To clarify this once more (Justin just left IRC when I talked to him about this right now, it seems I am touching the feelings of some people here):


The Depends field *always* implied both a install time and a compile time dependency. This has been so from day 1 of Fink's existence. It has always been documented like this. Many packages, including all of mine, rely on this. It has been so for years, at least during all the time I was actively involved with Fink.



Maybe this was silently changed during my absence. OK, but then this has not been documented anywhere; in fact our docs still explicitly state what I claim above, and our code still does it this way.



Hence the only possible conclusion is that changing the behavior of the Depends field is indeed a *major* change of the semantics of the .info field. You may argue that it's a logical change; you may argue that's it beneficial, etc. etc. etc. -- that's all OK and we can debate it. However, you can't debate away that it *is* a major change.



From this in turn I draw the conclusion that such a major change of a core feature of Fink would have to be:
1) extensively documented, so that all packagers notice it and can deal with it accordingly
2) it would IMO warrant a revision of the .info file format. After all, after this change, the format *is* changed in a major way, the question is just whether you want to explicitly mark the file as being changed this way, or if you want to hide it and pretend nothing changed, when in fact it did.
3) If you don't like a file format version change, consider *not* making this change. consider alternatives, like adding a RuntimeDepends field. Yeah, it's not nice, yeah, I'd prefer a clean Depends field -- but we have to start working from what we have, not what we wish we have, I think.



In the end it boils down what you like more: a "clean" design in which the Depends field does what you want, or a real life approach, which is not as clean as the theoretical clean design (a new file format, or a new ugly field), but which works, is backward compatible and minimizes breakage. If you can achieve the clean design w/o breakage, I'll always prefer it; if you write a new system, I'll use it; if I have to update a system which is used by tens (hundreds?) of thousand people, I'll think thrice before making a potentially bad move....

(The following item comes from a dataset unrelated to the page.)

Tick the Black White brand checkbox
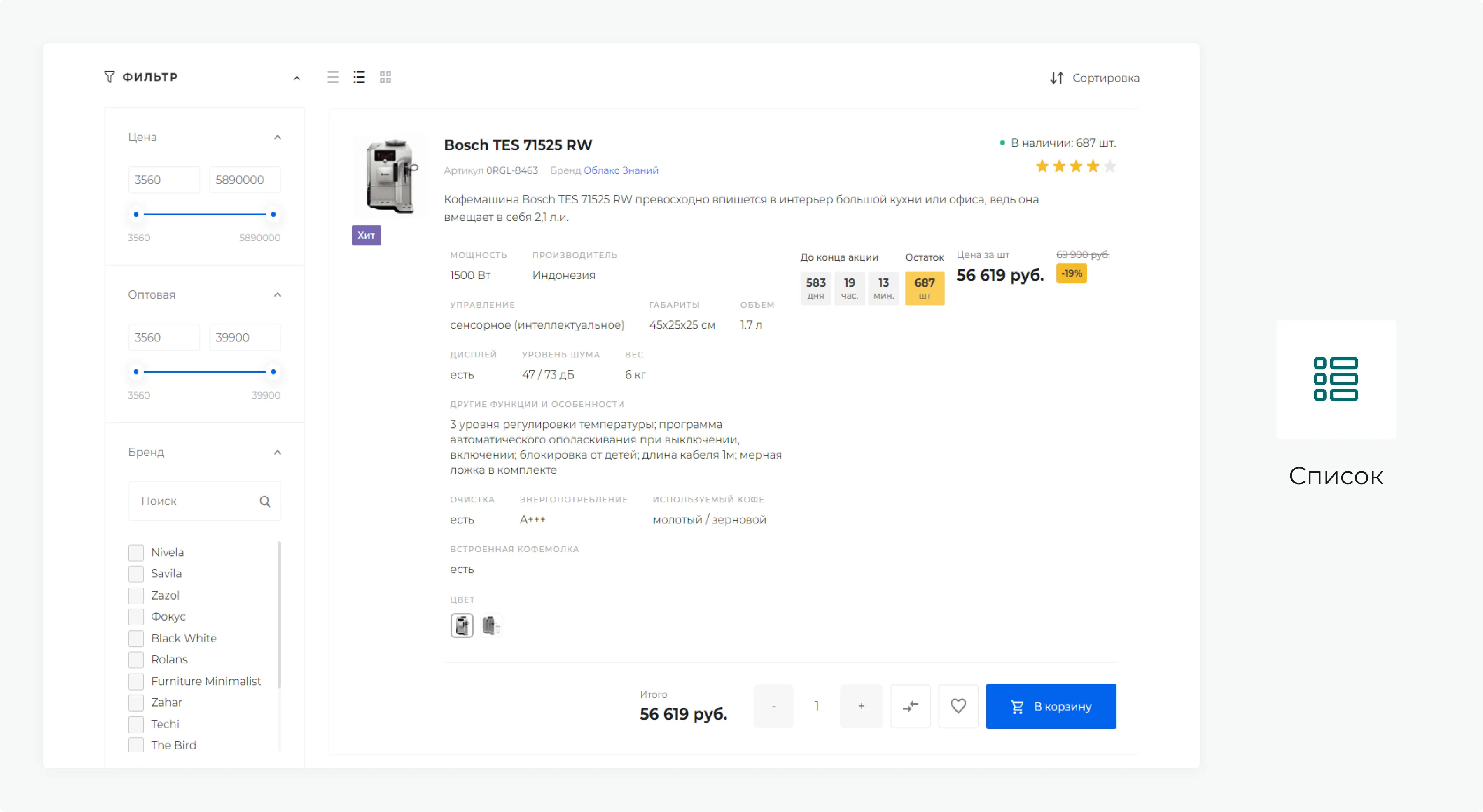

Anyway, this is just my personal oppinion. I don't want to step on anybody's toes with it; and I realize that I have been out of the loop for a long time. Maybe things I am not aware of happened which render this mail moot; that's fine, and I hope somebody will suffer my ignorance and explain them to me (sorry, I simply must have missed the relevant mails on fink-devel, which is no surprise, as I only read it very casually these days).